**Material provided:**
%%

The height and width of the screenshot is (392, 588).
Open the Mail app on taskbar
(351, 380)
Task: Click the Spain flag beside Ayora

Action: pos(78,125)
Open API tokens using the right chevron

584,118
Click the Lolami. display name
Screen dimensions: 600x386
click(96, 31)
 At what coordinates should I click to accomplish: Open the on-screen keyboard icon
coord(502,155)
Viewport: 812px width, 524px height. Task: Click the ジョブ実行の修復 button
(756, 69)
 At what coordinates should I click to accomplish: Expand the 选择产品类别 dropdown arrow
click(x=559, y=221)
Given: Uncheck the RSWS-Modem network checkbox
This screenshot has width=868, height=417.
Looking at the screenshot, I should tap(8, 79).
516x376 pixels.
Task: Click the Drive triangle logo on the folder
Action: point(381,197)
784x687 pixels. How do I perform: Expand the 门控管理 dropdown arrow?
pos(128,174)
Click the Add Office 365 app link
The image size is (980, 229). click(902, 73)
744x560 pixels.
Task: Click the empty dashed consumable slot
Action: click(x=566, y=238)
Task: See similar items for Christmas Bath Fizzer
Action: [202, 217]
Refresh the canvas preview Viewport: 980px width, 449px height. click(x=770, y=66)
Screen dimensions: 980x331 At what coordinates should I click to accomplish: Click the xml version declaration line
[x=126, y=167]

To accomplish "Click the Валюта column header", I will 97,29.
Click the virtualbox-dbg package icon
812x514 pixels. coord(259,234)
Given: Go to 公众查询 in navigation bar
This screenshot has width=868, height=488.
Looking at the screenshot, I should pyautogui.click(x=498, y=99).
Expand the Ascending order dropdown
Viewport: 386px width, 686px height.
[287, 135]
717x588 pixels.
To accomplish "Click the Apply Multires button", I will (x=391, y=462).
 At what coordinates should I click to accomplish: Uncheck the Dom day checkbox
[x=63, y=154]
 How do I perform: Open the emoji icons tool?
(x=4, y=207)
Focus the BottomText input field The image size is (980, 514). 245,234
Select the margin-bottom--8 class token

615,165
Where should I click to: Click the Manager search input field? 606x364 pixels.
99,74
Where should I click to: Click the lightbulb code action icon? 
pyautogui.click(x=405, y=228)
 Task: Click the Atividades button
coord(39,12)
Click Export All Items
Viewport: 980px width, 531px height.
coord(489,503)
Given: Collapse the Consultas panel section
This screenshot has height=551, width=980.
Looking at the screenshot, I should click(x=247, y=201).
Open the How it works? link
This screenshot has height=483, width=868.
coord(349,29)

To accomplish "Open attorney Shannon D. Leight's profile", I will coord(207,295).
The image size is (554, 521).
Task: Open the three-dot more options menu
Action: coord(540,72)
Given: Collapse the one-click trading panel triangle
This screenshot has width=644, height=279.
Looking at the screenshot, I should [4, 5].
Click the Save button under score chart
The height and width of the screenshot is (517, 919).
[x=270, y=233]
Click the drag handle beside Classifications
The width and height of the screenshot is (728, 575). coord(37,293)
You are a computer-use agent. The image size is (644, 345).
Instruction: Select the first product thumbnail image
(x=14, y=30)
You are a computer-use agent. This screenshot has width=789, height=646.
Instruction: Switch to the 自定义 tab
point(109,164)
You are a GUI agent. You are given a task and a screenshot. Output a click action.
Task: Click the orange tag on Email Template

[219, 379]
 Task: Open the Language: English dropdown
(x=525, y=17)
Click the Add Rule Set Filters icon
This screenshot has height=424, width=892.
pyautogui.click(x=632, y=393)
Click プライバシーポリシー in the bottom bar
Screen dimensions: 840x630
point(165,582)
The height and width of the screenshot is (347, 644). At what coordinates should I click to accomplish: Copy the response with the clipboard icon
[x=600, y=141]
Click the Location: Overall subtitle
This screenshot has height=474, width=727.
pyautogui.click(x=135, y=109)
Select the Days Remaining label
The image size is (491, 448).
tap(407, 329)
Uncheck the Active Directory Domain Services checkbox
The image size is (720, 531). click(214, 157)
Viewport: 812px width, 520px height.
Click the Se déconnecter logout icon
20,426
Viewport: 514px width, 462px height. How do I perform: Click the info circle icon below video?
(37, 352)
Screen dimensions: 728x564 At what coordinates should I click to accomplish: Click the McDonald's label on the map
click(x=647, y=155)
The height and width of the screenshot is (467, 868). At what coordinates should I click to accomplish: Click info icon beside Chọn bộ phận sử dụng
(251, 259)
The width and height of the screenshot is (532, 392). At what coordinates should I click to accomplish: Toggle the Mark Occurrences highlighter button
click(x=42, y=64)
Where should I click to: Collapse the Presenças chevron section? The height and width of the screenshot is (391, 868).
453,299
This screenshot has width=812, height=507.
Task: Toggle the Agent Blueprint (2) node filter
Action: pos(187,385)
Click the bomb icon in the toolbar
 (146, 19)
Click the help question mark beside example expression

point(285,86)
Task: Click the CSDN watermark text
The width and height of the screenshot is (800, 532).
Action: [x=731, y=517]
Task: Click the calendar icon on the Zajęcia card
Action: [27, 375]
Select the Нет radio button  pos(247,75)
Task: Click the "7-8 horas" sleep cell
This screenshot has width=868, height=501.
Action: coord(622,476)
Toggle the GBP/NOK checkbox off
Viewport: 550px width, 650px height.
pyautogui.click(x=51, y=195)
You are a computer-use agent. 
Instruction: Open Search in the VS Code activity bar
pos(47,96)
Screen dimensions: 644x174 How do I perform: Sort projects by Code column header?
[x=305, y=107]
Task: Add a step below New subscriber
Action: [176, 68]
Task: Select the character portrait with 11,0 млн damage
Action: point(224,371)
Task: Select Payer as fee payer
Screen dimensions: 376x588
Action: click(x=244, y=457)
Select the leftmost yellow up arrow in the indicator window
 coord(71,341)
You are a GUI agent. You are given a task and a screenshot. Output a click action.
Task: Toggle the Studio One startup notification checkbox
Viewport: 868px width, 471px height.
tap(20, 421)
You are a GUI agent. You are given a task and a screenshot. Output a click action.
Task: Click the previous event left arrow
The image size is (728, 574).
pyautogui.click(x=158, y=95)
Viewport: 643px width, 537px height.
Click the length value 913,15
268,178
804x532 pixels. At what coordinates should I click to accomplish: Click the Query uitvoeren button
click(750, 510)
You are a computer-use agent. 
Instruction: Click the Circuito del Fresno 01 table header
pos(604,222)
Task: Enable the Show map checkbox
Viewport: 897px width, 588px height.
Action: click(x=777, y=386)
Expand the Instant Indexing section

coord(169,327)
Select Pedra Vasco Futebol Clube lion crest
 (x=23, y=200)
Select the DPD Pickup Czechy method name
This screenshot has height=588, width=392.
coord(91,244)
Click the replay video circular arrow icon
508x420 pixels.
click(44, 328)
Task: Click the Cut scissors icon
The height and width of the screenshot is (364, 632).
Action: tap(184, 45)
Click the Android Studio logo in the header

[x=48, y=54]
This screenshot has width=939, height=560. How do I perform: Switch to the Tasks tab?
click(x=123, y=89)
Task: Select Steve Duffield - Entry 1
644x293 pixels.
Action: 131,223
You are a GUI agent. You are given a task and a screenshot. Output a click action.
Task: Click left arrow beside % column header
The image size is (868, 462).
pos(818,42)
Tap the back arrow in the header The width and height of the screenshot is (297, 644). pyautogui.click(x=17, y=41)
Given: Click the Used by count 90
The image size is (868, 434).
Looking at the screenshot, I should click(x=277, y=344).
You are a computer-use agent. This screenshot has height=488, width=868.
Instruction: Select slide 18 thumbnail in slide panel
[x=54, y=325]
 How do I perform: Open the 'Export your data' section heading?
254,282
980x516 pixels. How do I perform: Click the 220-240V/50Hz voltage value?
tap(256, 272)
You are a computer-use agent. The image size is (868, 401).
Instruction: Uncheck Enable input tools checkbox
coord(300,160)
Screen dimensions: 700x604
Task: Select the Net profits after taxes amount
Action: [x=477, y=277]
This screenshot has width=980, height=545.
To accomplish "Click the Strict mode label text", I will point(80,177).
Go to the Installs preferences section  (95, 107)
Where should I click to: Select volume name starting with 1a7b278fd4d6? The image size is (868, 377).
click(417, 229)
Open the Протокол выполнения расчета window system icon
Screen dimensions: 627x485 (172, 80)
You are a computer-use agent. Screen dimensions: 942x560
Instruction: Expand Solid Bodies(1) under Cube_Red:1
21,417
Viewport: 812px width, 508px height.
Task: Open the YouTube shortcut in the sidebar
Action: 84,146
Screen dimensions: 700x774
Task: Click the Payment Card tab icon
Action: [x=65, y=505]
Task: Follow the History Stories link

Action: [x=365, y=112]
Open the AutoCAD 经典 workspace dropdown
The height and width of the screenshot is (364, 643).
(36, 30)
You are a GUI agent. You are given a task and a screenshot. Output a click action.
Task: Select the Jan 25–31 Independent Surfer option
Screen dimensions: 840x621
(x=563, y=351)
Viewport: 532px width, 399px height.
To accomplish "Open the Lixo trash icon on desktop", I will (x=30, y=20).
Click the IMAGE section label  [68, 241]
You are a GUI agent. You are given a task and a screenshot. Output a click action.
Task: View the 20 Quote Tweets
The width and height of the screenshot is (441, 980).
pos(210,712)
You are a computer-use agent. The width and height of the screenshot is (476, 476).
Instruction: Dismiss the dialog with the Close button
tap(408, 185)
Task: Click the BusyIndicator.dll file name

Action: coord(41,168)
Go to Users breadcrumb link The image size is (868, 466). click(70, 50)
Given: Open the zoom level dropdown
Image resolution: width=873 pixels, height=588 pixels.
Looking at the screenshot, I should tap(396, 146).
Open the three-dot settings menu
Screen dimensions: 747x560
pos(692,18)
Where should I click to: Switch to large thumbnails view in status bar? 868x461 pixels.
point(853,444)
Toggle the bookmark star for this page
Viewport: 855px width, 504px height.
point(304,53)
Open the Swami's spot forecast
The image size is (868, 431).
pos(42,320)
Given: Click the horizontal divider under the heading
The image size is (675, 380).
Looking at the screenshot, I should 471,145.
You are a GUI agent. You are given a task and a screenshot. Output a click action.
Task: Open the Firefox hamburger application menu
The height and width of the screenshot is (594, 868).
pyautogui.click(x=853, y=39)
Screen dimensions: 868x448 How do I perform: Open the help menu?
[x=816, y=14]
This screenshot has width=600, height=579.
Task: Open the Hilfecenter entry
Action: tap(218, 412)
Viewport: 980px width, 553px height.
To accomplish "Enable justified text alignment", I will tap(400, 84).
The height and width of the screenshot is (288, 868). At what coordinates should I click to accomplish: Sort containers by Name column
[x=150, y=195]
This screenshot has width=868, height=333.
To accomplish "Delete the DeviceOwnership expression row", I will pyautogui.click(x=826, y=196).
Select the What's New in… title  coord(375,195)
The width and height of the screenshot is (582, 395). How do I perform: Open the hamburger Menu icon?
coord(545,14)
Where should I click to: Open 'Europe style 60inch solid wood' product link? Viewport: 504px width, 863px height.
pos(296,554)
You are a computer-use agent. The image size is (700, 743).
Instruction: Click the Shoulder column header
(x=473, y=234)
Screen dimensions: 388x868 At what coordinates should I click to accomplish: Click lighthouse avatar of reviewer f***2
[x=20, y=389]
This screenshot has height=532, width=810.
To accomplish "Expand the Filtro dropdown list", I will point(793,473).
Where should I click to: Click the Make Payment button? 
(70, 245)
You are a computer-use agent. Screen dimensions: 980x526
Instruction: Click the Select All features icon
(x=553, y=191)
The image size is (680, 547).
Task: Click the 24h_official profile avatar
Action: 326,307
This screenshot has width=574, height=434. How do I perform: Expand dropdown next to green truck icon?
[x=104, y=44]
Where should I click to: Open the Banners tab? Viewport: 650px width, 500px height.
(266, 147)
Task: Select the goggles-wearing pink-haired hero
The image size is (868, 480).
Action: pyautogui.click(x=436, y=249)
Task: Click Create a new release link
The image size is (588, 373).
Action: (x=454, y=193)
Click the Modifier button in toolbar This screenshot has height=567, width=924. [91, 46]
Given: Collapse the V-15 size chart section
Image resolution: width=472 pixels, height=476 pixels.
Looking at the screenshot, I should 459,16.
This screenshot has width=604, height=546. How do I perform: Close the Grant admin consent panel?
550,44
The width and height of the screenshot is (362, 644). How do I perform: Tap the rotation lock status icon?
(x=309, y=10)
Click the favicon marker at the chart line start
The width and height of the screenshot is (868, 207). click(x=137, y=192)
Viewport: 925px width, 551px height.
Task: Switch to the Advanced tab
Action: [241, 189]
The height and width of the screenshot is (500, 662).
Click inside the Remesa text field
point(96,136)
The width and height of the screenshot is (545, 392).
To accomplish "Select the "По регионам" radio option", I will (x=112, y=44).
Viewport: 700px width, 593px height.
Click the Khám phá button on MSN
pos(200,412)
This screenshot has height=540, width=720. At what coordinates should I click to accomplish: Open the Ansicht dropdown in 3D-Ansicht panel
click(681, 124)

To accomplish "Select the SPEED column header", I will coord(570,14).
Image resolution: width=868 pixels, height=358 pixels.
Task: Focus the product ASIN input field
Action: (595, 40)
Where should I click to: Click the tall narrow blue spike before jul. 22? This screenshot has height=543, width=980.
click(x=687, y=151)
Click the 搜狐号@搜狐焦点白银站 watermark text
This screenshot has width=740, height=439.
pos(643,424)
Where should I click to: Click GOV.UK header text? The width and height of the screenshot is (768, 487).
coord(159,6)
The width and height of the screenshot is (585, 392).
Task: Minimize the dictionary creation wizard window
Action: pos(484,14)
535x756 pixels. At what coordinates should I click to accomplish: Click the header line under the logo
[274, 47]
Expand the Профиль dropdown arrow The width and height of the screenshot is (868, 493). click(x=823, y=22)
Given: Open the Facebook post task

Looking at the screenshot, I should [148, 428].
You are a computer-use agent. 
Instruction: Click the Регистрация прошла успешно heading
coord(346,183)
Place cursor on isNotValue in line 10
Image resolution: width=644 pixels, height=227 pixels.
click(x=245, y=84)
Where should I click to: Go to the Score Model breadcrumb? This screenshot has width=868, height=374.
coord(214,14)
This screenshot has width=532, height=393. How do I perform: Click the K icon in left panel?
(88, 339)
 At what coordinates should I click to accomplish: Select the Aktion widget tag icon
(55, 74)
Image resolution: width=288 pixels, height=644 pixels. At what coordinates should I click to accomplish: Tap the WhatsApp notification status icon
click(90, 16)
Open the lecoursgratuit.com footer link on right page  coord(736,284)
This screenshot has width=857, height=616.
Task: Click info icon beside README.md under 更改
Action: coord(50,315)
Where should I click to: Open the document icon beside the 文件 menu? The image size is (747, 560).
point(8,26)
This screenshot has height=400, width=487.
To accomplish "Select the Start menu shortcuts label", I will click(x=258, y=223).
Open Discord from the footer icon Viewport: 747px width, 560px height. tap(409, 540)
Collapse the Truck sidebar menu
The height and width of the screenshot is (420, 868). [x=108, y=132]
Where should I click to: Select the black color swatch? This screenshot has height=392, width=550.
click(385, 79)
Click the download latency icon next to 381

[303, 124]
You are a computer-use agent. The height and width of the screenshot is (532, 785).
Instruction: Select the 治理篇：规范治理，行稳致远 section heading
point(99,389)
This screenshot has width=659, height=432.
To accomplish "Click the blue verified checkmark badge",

%%

**Work required:**
Once you have found every line above holding the word "radio", copy those lines.

**Problem solution:**
Select the Нет radio button  pos(247,75)
To accomplish "Select the "По регионам" radio option", I will (x=112, y=44).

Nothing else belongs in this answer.